It may be seen, from the last chapter, that the way in which general business is managed may give a clear enough indication of the actual state of morals and the health of the body politic. The more concert reigns in the assemblies, that is, the nearer opinion approaches unanimity, the greater is the dominance of the general will. On the other hand, long debates, dissensions and tumult proclaim the ascendancy of particular interests and the decline of the State.

This seems less clear when two or more orders enter into the constitution, as patricians and plebeians did at Rome; for quarrels between these two orders often disturbed the comitia, even in the best days of the Republic. But the exception is rather apparent than real; for then, through the defect that is inherent in the body politic, there were, so to speak, two States in one, and what is not true of the two together is true of either separately. Indeed, even in the most stormy times, the plebiscita of the people, when the Senate did not interfere with them, always went through quietly and by large majorities. The citizens having but one interest, the people had but a single will.

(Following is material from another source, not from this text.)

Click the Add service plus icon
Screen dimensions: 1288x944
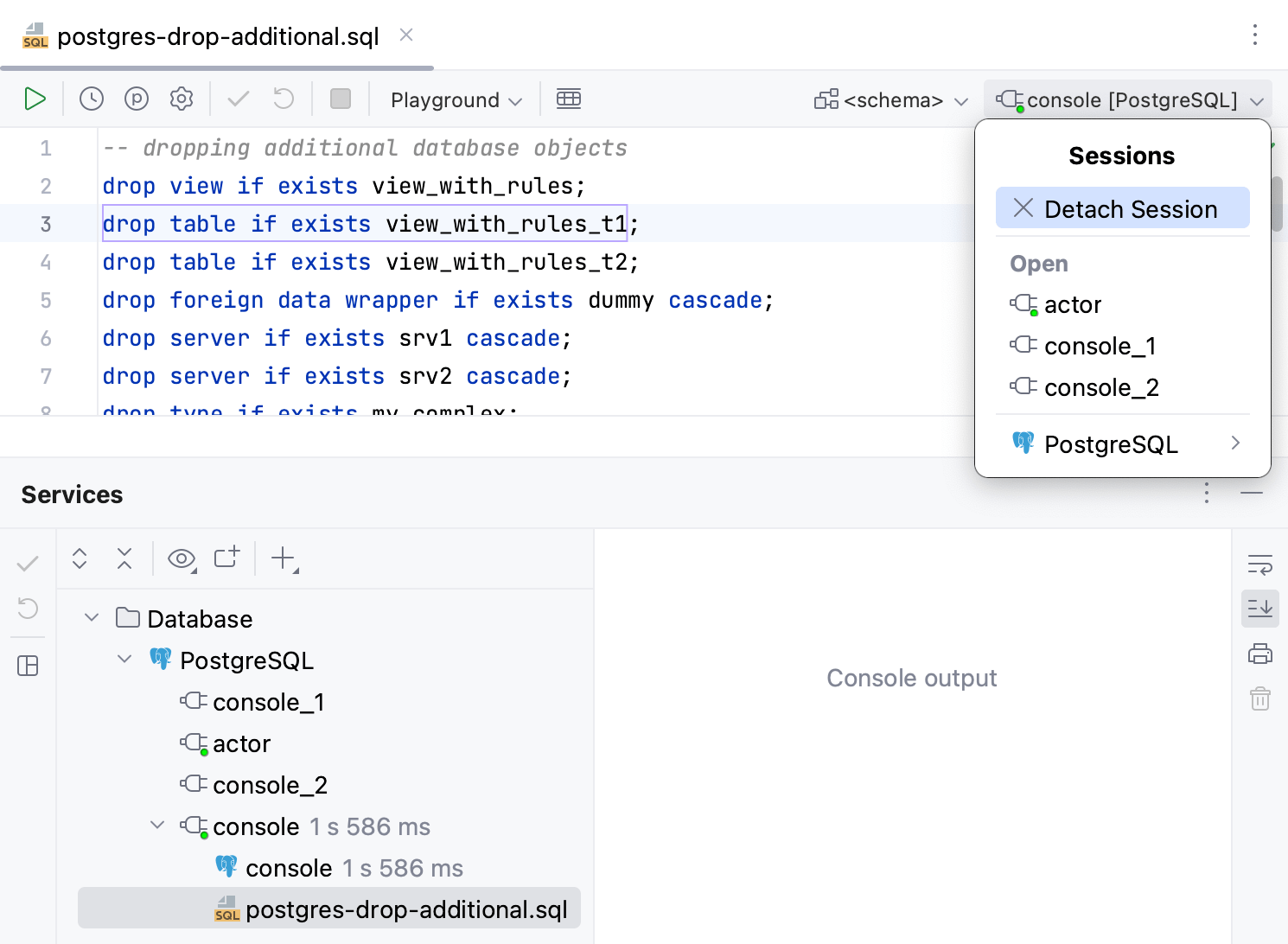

At the other extremity of the circle, unanimity recurs; this is the case when the citizens, having fallen into servitude, have lost both liberty and will. Fear and flattery then change votes into acclamation; deliberation ceases, and only worship or malediction is left. Such was the vile manner in which the senate expressed its views under the Emperors. It did so sometimes with absurd precautions. Tacitus observes that, under Otho, the senators, while they heaped curses on Vitellius, contrived at the same time to make a deafening noise, in order that, should he ever become their master, he might not know what each of them had said.

On these various considerations depend the rules by which the methods of counting votes and comparing opinions should be regulated, according as the general will is more or less easy to discover, and the State more or less in its decline.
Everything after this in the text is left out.